Time of flight of a projectile

[CmbkG]

Homework Statement

A projectile of mass m is fired from the ground with a speed of 200m/s at an angle to the ground of 30 degrees. Assuming that the air resistance is linear, given by -mλv where v is the projectile's velocity and λ=0.1 s^-1, then find (taking g=10m.s^-2)

(a)the time of flight (time till it hits the ground again)
(b)the horizontal distance travelled
(c)the maximum height reached during the motion

Homework Equations

The Attempt at a Solution

Vx = Vo cosα
Vy = Vo sinα - gt

X = Xo + Vocosαt
Y = Yo + V0sinαt - gt^2/2

Suppose the particle is launched from the origin:

Xo=Yo=0

therefore: X = Vo cos αt
Y = Vo sinαt - gt^2/2

Eliminating t: t=X/VoCosα

Substitute into Y: Y=Tanαx - gX^2/2VO^2(Cosα)^2

Hence: 0=Tan(30X) - 10X^2/2(200)^2(Cos(30))^2

=Tan(30X) - 10X^2/60000

 

[HallsofIvy]

Homework Statement

A projectile of mass m is fired from the ground with a speed of 200m/s at an angle to the ground of 30 degrees.

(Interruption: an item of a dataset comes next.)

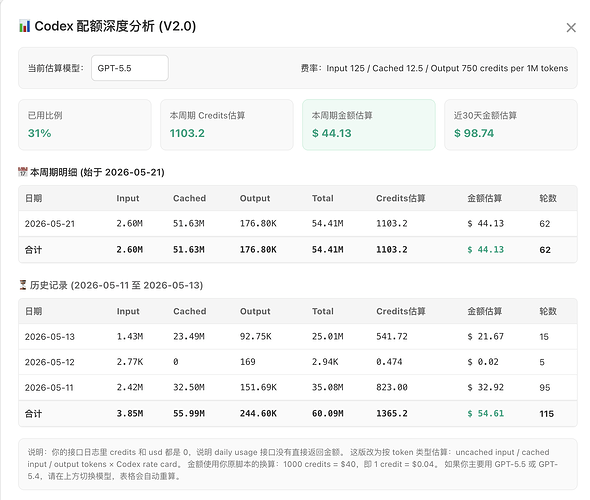The image size is (590, 500).
Task: Click Credits估算 column header in history table
Action: 401,311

Assuming that the air resistance is linear, given by -mλv where v is the projectile's velocity and λ=0.1 s^-1, then find (taking g=10m.s^-2)

(a)the time of flight (time till it hits the ground again)
(b)the horizontal distance travelled
(c)the maximum height reached during the motion

Homework Equations

The Attempt at a Solution

Vx = Vo cosα
Vy = Vo sinα - gt

X = Xo + Vocosαt
Y = Yo + V0sinαt - gt^2/2

Suppose the particle is launched from the origin:

Xo=Yo=0

therefore: X = Vo cos αt
Y = Vo sinαt - gt^2/2

Eliminating t: t=X/VoCosα

Substitute into Y: Y=Tanαx - gX^2/2VO^2(Cosα)^2

Hence: 0=Tan(30X) - 10X^2/2(200)^2(Cos(30))^2

=Tan(30X) - 10X^2/60000

The angle is "a" so the coefficients are cos a and sin a, "Tanax" means "Tan(a) x", not "Tan(ax)".